Le cocktail, profondément risqué, divise donc. Luc Besson nous pose ainsi son cinéma plutôt naïf et manichéen avec tous les potentiels éléments d'un bon nanard mais doté d'une maîtrise et d'une intensité qui font prendre la sauce et nous transfèrent dans une narration comique délurée et prenante à la fois qui ne peut laisser quiconque indifférent. D'où ce déchainement de haine répercuté à une adoration sans faille caractérisant ce film plutôt hors-norme, mêlant presque tous les genres jusqu'à cette histoire d'amour improbable et impossible entre le Cinquième Elément représentée par la nouvelle compagne (ou future... puisqu'il était encore à l'époque marié à Maïwenn qui joue la Diva dans ce film... imaginez le bordel sur le plateau de tournage sinon !) du réalisateur (une Milla Jovovich qui aura du mal par la suite à se défaire de cette image) et un Bruce Willis plus Bruce Willis que jamais (si ce n'est sa VF qui n'est pour une fois pas confiée à l'inimitable Patrick Poivey, à la demande de Besson lui-même d'ailleurs) à la limite de la caricature une fois l'arme au poing mais diablement efficace dans ce rôle.


Même si cela fait au final cliché, saluons également en filigrane une critique de la nature humaine portée en son final par une Leeloo qui en découvre son sens lorsqu'elle étudie la lettre W et qu'elle tombe sur le mot Guerre (enfin War en anglais) aux côtés d'un Corben Dallas alias Bruce Willis amer et conscient des errances de son espèce. Fort heureusement, happy end oblige (et vue la tonalité du film il ne pouvait en être autrement), elle se ressaisit et sauve l'humanité grâce à l'amour de son héros - même si c'est véritablement elle l'héroïne. Car seule la vie compte... et l'amour, aussi.

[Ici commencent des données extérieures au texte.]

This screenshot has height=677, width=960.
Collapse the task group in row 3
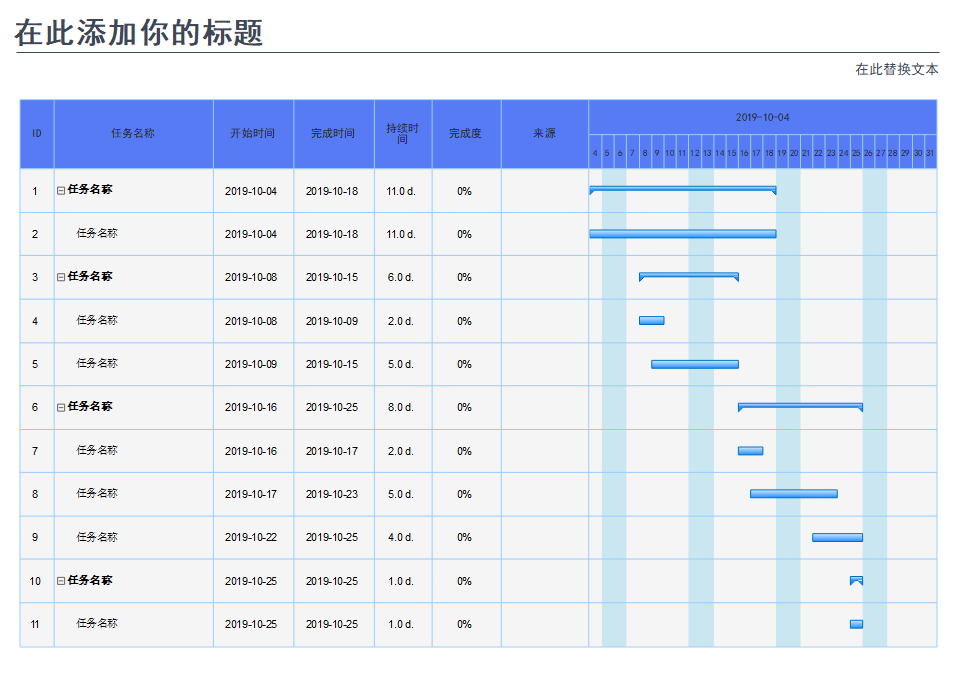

Pour le reste, et c'est sûrement ce qui fait la différence pour ma part et range ce film dans la catégorie des inoubliables (outre le fait que je l'ai vu à 16-17 ans, âge parfait pour apprécier ce mélange savoureux entre action, science-fiction et humour), ce sont ces moments cultes et anthologiques qui marquent bien au-delà d'un scénario au final ultra basique (et très loin de la SF psychologique, cela va sans dire) :
- La séquence du décollage de la navette pour Fhluston Paradise, entrecoupées de diverses scènes qui se répondent dans un effet comique remarquable entre délire reggae cliché et cunnilingus improvisé d'un Ruby Rhod pas si gay que ça malgré les apparences (ou alors les moeurs du futur tendent aisément vers la bisexualité)
- La magnifique scène du chant de la diva Plavalaguna brillamment rythmée et orchestré par une chorégraphie de baston où Leeloo révèle ses talents d'arts martiaux appris plus tôt dans le film sur ordinateur.
- Tous ces plans en écho dans une même séquence d'ailleurs, qui font qu'une action/un dialogue à un endroit semble avoir une répercussion ou une continuité ailleurs. Un effet de style qui marque forcément et donne un excellent rythme au film.
- Le charisme du grand méchant "humain" Jean-Baptiste Emanuel Zorg joué par un Gary Oldman impressionnant de cynisme, l'antagoniste parfait - froid et calculateur - mais pas aidé par son entourage ou les circonstances.
- Le comic relief quasi involontaire des Mangalores au service de Zorg et/ou du Mal Suprême (Mr. Shadow, alias celui qui fait couler beaucoup d'encre... de tes cheveux - cf. la scène avec Zorg au téléphone) qui apportent une touche science-fiction comique qui sied au final très bien au film.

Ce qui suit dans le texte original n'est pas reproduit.